Pictures appear in the records below; write out everything else exactly.

- Opening Delimiter -

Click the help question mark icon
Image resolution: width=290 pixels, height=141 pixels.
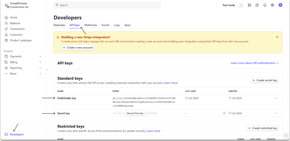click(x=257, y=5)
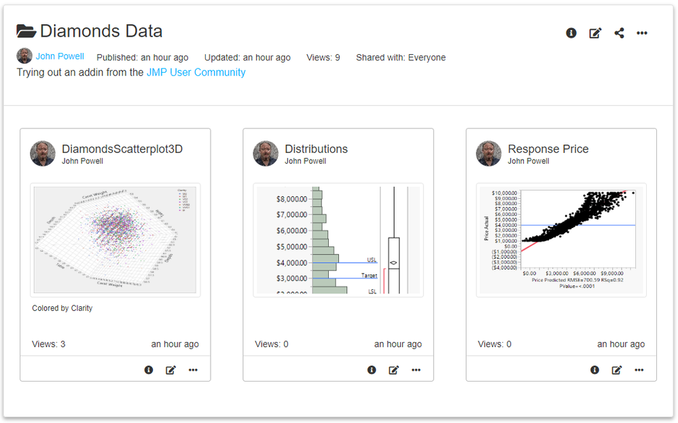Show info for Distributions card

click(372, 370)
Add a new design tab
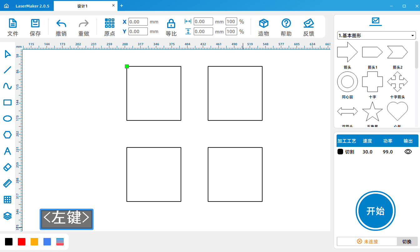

- Closing Delimiter -

WRITTEN ANSWER —
Click the help question mark icon
Image resolution: width=290 pixels, height=141 pixels.
click(x=257, y=5)
Show info for Distributions card

click(372, 370)
Add a new design tab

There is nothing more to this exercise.